(Text segment):
━━━━━━━━━━━━━━━━━━━━━━━━━━━━━━

A Black Cat Essay, Research Paper

Edgar Allan Poe’s “The Black Cat” “The Black Cat,” which first appeared in the

United States Saturday Post (The Saturday Evening Post) on August 19, 1843, serves

as a reminder for all of us. The capacity for violence and horror lies within

each of us, no matter how docile and humane our dispositions might appear. – By

Martha Womack Martha Womack, better known to Internet users as Precisely Poe,

has a BA degree in English from Longwood College in Virginia, and teaches English

and Theatre Arts at Fuqua School in Farmville, Virginia. When Martha first began

teaching American literature, she found so much conflicting information about

Edgar Allan Poe that she became confused about what to teach her students. As

she began to research the author’s life and literature, Martha discovered that

a horrible injustice had occurred, and she became determined, like many others,

“to set the record straight.” “This mission” has lead to ten years of research

and the creation of her web site, Precisely Poe. Martha is proud and pleased to

be a part of the Poe Decoder, a continual project to dispel the myth surrounding

Poe, the man and his literature. “For the most wild yet most homely narrative

which I am about to pen, I neither expect nor solicit belief. Mad indeed would

I be to expect it, in a case where my very senses reject their own evidence. Yet,

mad am I not–and very surely do I not dream. But tomorrow I die, and today I

would unburden my soul. My immediate purpose is to place before the world…a

series of mere household events….[T]hese events have terrified–have tortured–have

destroyed me….[P]erhaps…some intellect more calm, more logical, and far less

excitable than my own…will perceive, in the circumstances I detail with awe,

nothing more than an ordinary succession of very natural causes and effects.”

Tomorrow the narrator will be executed for the brutal murder of his wife. As he

awaits his own death, he finds it necessary to record the events which seduced

him into murder and informed the police of his crime. From infancy, the narrator

had been noted for his “docility and humanity of… disposition.” His tenderness

of heart made him “…the jest of [his] companions. [He] was especially fond of

animals, and was indulged by [his] parents with a great variety of pets.” He married

at an early age, and like the narrator, his wife had a similar love for animals.

━━━━━━━━━━━━━━━━━━━━━━━━━━━━━━

(Data records):
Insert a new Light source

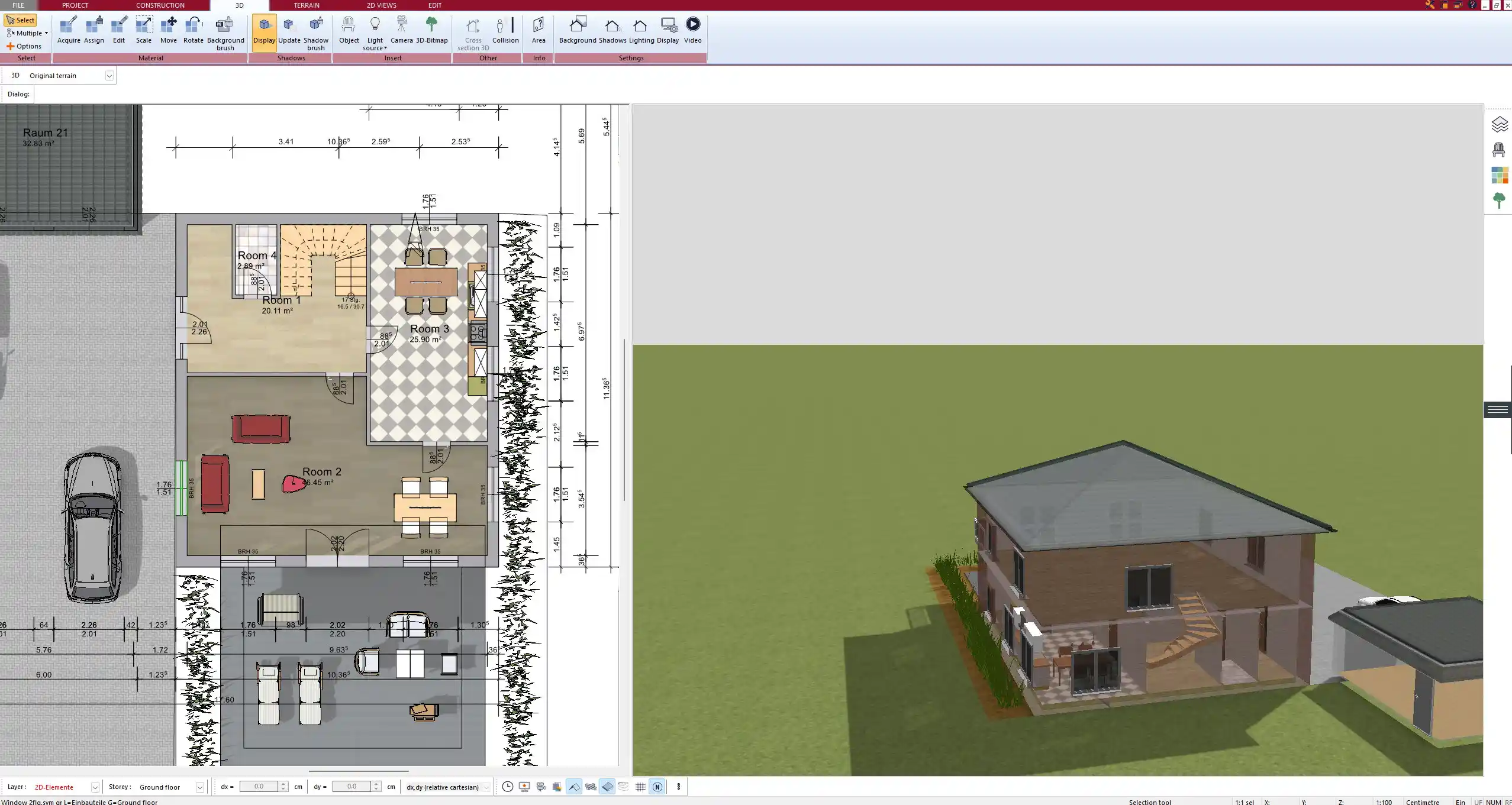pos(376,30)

━━━━━━━━━━━━━━━━━━━━━━━━━━━━━━

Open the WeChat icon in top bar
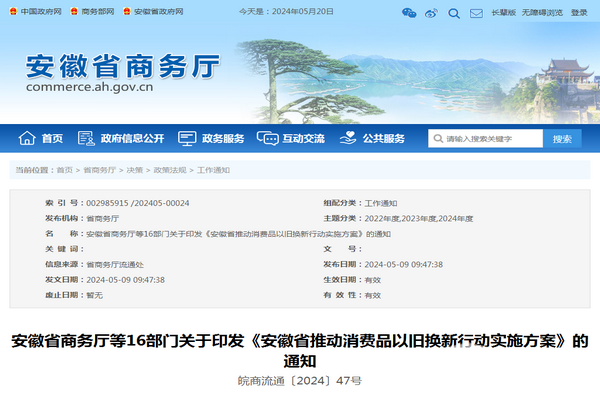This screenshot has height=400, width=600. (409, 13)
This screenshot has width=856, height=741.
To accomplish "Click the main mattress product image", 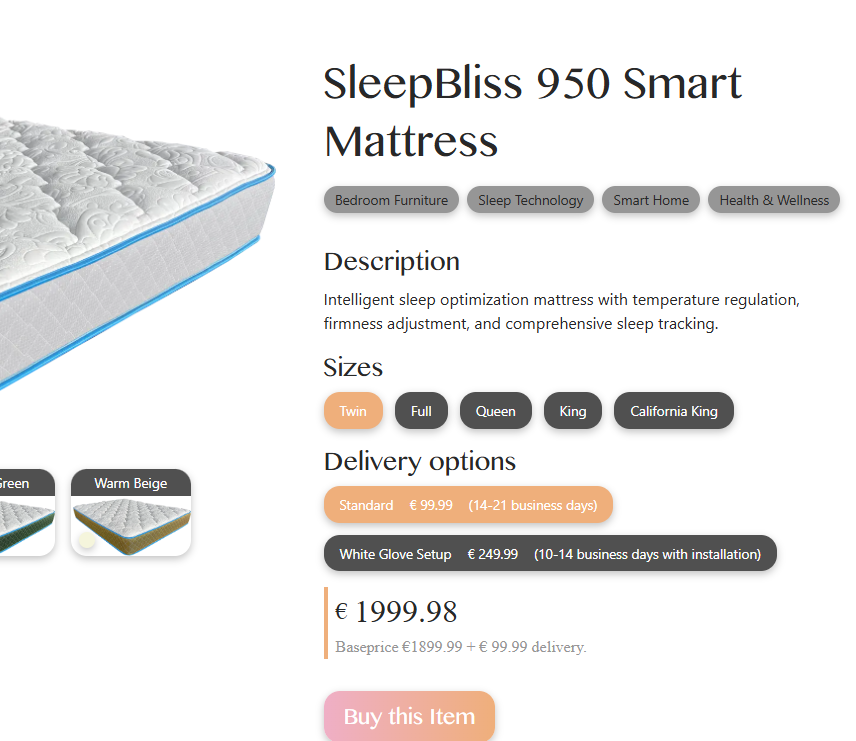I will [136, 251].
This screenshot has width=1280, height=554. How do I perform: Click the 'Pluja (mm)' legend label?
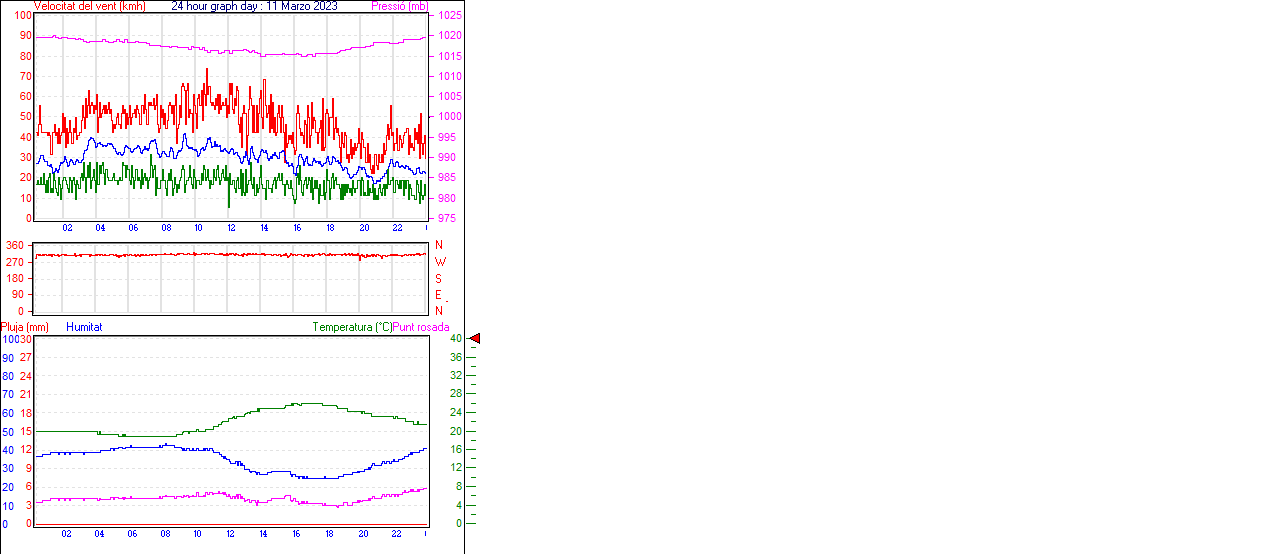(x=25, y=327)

━━━━━━━━━━━━━━━━━━━━━━━━━━━━━━

(Exercises to complete):
(a) In the essay on "The Black Cat," why does the narrator set down his account of the events? Answer in one to three sentences.
(b) According to the essay on "The Black Cat," when did the story first appear in print?
(c) Write out the passage of the essay on "The Black Cat" starting at "awaits his own" and ending at "love for animals.".
The rows were taken from a different source than the essay.

(Expected answers):
(a) He is to be executed the next day for murdering his wife, and he wants to unburden his soul before he dies. While he awaits death, he feels it necessary to record the events that led him into murder and revealed his crime to the police.

(b) It first appeared on August 19, 1843, in the United States Saturday Post.

(c)
awaits his own death, he finds it necessary to record the events which seduced

him into murder and informed the police of his crime. From infancy, the narrator

had been noted for his “docility and humanity of… disposition.” His tenderness

of heart made him “…the jest of [his] companions. [He] was especially fond of

animals, and was indulged by [his] parents with a great variety of pets.” He married

at an early age, and like the narrator, his wife had a similar love for animals.